At least it does if you’re under the age of ten, as both my children are.  (Nine and three, to be exact.)  They get happy at the mere NOTION that we might be heading to McDonald’s to get some grub.  And who can blame them?  It’s perfect, really.  You get your protein in the form of some Chicken McNuggets.  You get your fruits/veggies in the form of french fries or apple dippers.  (What’s the ratio there, do you think?  Seventy five orders of fries for every one order of apple dippers?)  You get a drink, which can be milk or juice.  And, best of all, you get a toy.  A toy made in China by a child half the age of your children, but, hey, it’s a global economy and toys are important.  We like toys in this country.  We NEED toys.

Today, the toy for boys was an Astro Boy action figure and for girls it was a My Little Pony.  (There is not even a hint of gender sensitivity in the toy selections.  At McDonald’s, boys like to blow things up; girls like to play with dolls.  As a father of a boy and a girl, that’s pretty much right, but do they have to be so OVERT about it?)  

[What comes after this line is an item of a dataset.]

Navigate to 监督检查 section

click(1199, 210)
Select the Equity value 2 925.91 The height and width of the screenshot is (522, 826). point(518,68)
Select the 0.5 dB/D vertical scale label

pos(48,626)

My kids figured out a few visits ago that the bottom of the Happy Meal box tells you which toys are up next.  (The DaVinci McCode.)  This is a great way to keep abreast of pop culture, but also indicative of our tiny lil’ attention spans.  A whole lot of people probably worked for five years on Astro Boy — a perfectly fine film, by the way.  Doesn’t it merit more than a week or two in the Happy Meal line-up?  Apparently, it does not.

In Astro Boy (as in so many other movies for children these days), we have completely befouled the Earth and now use it largely as a giant dumping ground for worn-out robots, discarded from the floating city above where all the cool people live.  Someday, a thousand years from now, an archaeologist will stumble across my garbage from this afternoon.  She’ll carefully dust off Astro Boy and Iris, the My Little Pony, with a delicate brush.

“My God,” she’ll say, her voice barely above a whisper. ”They had rockets coming out of their feet.  And really gay looking horses.”